*** Data provided Section Begins ***

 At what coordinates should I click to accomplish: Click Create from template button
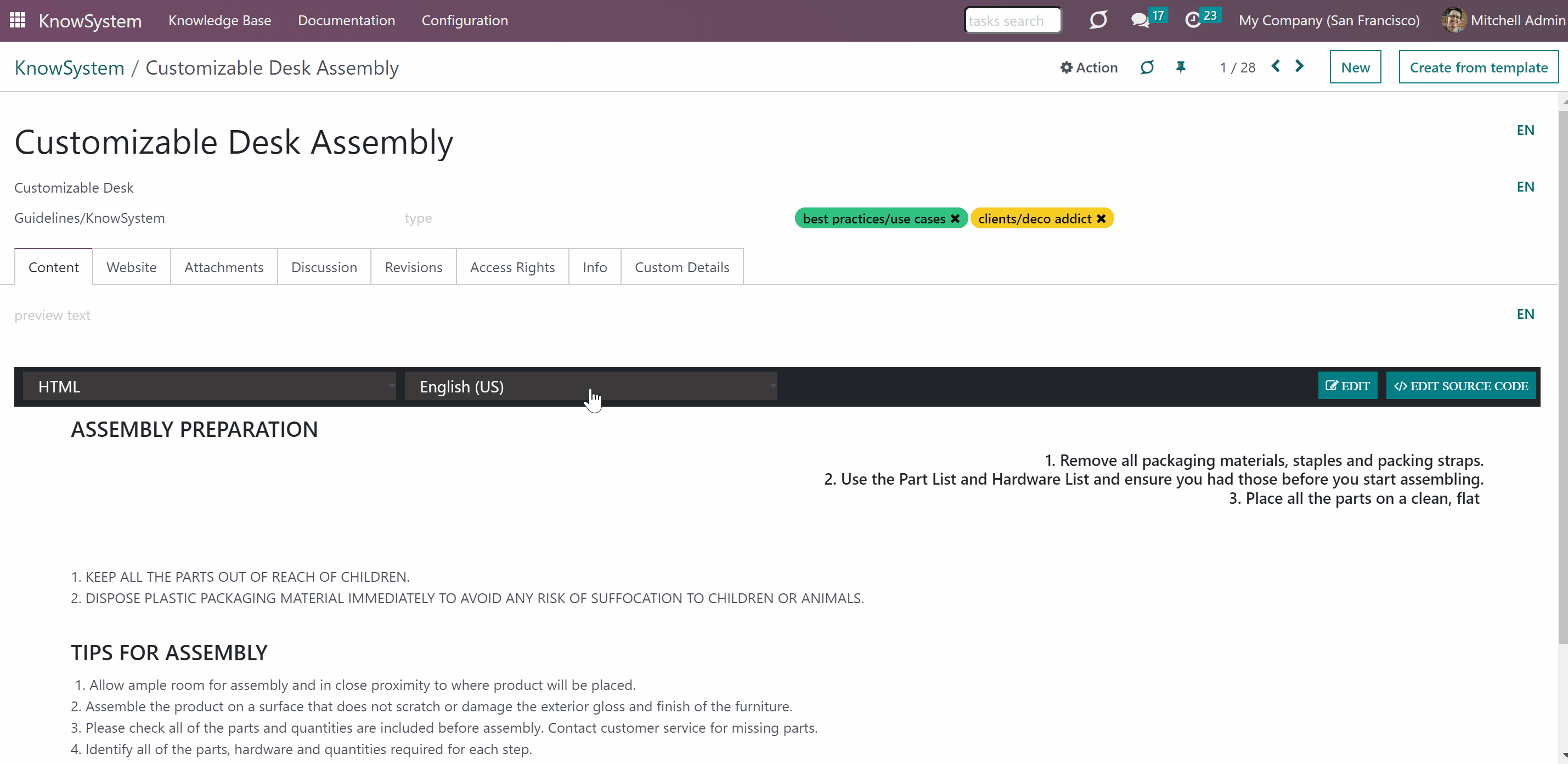coord(1478,67)
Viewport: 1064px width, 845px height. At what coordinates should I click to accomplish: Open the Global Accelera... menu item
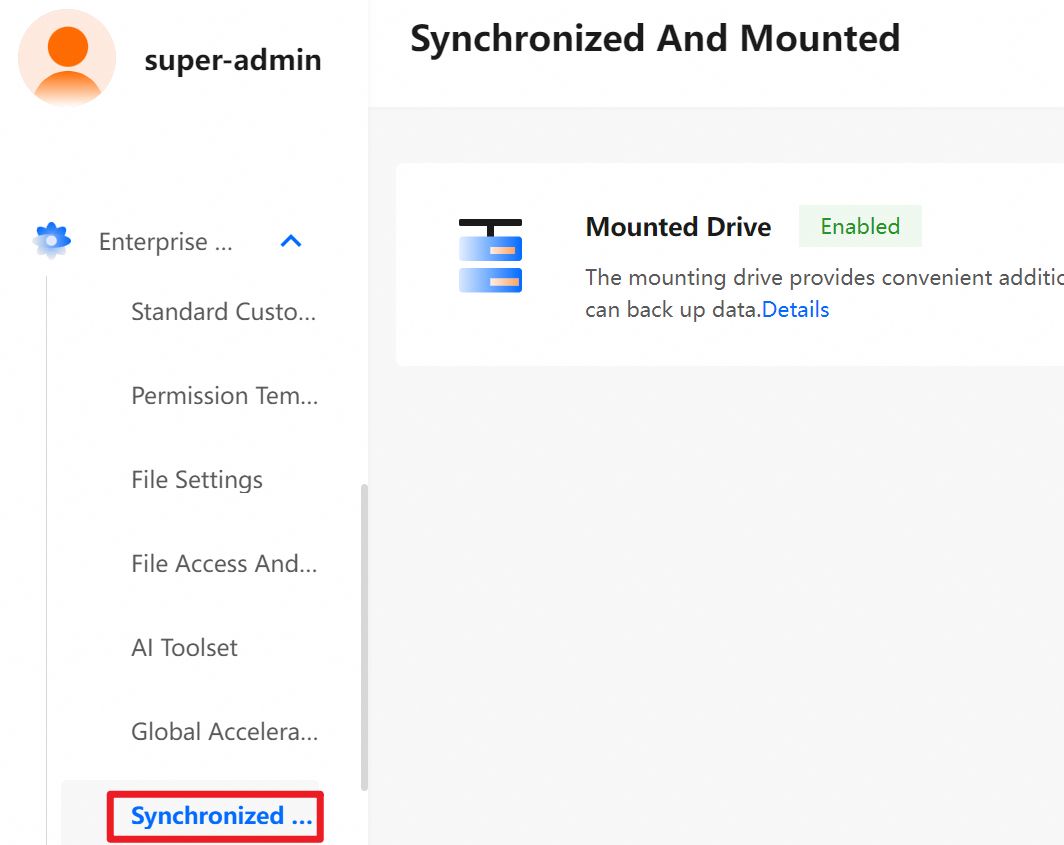pos(224,732)
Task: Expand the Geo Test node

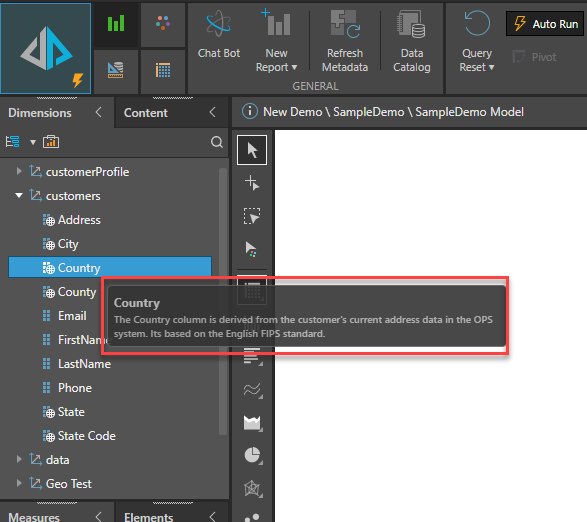Action: pos(19,483)
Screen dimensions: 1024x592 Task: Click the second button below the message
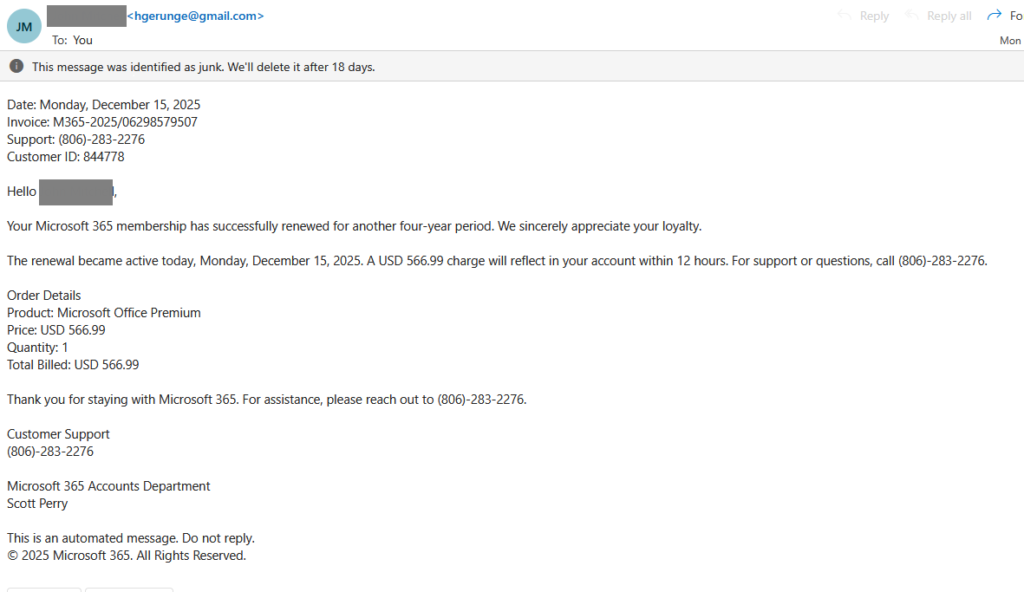tap(129, 588)
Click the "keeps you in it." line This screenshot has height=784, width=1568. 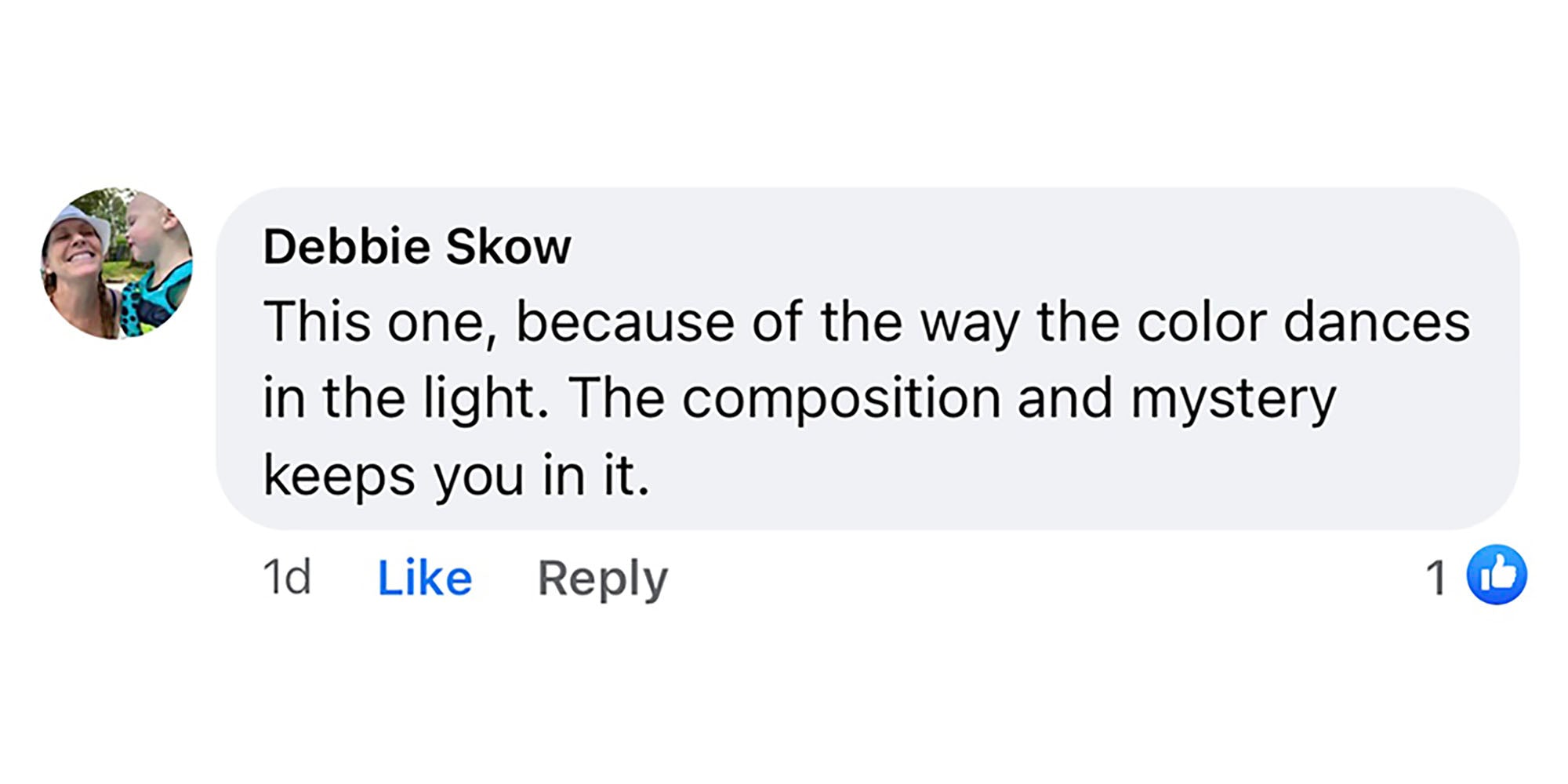(x=456, y=476)

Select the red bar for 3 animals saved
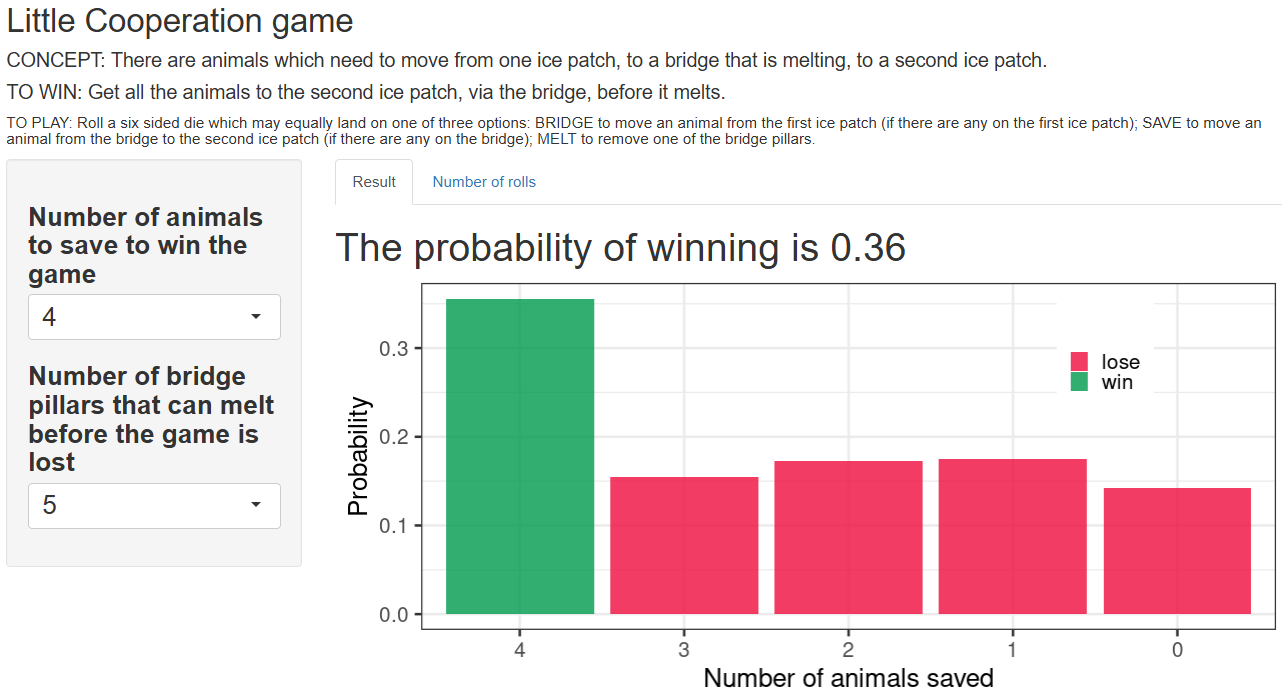(x=684, y=545)
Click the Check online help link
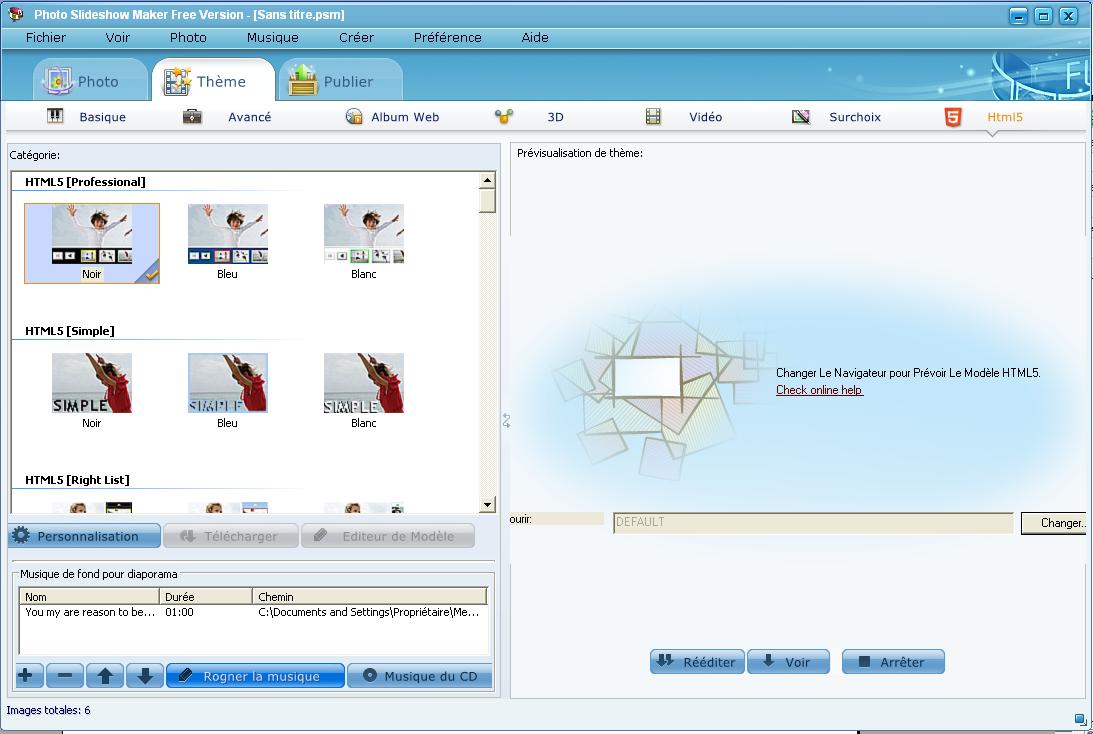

*** Data provided Section Ends ***

▸ Problem to work on
Transcribe exactly the span of lines that opens with the line holding "Select the red bar for 3 animals saved" and closes with the last line of the entries above. Omit pictures.

▸ Exercise response
Select the red bar for 3 animals saved
(x=684, y=545)
Click the Check online help link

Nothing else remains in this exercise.